#### RECORD SET
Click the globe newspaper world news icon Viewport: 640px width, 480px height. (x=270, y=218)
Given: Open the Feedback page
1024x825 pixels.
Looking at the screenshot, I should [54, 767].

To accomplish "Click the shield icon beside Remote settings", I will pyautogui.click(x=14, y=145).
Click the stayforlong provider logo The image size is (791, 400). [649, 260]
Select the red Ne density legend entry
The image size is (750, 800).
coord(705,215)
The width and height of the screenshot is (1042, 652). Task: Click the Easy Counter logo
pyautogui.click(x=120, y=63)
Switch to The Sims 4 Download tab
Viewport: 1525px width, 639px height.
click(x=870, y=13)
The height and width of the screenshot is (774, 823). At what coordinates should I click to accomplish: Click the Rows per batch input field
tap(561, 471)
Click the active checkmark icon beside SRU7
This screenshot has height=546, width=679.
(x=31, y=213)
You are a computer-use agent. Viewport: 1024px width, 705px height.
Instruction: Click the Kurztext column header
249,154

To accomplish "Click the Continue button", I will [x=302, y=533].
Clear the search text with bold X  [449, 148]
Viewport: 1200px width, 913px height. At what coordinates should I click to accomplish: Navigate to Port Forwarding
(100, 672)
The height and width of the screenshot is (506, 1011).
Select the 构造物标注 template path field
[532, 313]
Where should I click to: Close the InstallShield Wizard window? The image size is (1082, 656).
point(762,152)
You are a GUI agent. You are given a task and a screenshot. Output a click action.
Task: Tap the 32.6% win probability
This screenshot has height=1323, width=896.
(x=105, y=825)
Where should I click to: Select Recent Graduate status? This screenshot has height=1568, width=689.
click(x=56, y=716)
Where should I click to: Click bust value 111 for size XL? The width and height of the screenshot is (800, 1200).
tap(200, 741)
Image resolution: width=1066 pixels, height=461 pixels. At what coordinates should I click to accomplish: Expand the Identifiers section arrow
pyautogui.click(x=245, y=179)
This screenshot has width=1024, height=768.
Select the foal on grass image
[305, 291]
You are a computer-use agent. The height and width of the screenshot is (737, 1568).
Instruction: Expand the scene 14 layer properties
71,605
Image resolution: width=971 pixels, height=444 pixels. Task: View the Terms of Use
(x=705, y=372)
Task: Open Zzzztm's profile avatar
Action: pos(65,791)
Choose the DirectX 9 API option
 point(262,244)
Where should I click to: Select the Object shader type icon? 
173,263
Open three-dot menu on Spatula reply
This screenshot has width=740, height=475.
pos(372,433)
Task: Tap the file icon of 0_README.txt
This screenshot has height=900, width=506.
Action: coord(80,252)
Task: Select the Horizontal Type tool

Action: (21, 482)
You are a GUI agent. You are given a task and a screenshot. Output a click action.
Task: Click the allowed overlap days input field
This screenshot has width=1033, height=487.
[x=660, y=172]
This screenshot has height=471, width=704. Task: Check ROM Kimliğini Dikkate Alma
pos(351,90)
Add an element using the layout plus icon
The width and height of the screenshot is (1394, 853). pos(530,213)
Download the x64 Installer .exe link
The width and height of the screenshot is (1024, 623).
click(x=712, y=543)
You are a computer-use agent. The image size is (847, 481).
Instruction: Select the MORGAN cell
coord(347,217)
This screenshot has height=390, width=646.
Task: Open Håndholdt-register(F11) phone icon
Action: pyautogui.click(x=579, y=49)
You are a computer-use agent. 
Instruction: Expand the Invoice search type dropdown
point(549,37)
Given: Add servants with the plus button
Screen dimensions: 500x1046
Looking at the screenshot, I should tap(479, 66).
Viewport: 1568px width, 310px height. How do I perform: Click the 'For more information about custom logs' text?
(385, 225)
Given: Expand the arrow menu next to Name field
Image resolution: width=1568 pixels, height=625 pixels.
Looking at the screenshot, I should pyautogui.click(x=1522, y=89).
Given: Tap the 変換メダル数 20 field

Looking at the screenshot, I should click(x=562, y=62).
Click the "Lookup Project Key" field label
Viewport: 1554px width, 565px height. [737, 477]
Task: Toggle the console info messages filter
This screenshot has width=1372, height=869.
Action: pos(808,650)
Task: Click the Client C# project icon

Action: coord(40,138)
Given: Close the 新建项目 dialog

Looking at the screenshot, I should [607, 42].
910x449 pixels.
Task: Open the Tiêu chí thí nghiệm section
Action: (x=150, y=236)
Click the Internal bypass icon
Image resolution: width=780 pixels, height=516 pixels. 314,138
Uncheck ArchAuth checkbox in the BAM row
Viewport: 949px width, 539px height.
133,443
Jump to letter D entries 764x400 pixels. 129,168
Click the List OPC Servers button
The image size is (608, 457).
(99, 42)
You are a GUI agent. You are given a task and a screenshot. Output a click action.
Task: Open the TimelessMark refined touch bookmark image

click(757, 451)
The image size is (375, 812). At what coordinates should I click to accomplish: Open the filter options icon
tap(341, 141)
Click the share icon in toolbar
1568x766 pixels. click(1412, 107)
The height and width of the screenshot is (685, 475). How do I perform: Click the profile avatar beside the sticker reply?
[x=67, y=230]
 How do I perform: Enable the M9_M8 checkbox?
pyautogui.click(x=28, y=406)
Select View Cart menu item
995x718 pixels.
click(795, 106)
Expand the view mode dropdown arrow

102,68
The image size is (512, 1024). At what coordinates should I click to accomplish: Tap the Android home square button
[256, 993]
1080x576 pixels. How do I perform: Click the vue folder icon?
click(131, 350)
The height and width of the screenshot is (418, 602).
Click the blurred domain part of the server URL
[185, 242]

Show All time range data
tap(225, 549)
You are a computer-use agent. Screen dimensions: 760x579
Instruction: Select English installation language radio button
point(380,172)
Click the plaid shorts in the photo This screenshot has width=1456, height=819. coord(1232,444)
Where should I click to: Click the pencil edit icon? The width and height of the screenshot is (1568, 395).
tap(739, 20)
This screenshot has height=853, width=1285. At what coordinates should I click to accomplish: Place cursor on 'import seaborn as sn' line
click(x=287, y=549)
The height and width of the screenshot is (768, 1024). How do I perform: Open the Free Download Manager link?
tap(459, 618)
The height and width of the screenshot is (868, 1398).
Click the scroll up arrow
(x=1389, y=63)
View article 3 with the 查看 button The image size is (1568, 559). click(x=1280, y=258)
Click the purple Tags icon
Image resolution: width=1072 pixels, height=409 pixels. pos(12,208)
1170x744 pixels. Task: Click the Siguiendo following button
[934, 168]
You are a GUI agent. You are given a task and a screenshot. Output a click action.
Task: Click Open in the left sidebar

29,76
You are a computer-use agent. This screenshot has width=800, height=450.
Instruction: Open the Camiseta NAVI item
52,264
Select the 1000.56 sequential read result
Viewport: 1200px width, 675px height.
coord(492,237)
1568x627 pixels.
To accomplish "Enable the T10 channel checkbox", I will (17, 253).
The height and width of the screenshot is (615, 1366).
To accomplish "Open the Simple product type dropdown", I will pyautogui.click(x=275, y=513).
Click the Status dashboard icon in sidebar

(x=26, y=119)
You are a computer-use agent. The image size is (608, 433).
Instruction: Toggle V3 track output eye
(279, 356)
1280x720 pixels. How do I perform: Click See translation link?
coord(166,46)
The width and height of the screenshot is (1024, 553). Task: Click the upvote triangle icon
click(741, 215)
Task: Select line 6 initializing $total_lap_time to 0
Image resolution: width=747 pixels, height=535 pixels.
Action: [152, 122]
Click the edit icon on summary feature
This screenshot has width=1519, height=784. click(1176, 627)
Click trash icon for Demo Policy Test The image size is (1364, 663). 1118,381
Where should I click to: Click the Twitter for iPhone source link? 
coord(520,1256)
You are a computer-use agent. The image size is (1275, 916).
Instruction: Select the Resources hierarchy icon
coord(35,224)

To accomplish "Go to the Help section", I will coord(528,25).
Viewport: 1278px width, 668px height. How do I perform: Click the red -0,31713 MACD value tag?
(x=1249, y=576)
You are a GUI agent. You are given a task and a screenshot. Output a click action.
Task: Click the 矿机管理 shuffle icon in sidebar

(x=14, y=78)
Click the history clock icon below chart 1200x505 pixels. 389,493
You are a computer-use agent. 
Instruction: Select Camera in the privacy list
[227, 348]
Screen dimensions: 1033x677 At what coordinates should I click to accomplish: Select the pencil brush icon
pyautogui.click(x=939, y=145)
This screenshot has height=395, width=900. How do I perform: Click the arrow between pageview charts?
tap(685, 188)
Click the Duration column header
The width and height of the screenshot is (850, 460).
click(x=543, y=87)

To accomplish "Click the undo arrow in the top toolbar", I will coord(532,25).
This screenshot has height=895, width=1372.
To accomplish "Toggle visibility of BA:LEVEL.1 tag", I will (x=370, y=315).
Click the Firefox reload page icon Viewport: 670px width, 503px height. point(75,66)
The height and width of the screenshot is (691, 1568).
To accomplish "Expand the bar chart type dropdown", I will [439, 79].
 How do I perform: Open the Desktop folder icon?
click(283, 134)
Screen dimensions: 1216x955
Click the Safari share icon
########
**EXERCISE**
Only a number is wanted: how many lines of the material above hold "menu"?

**RESPONSE BELOW**
3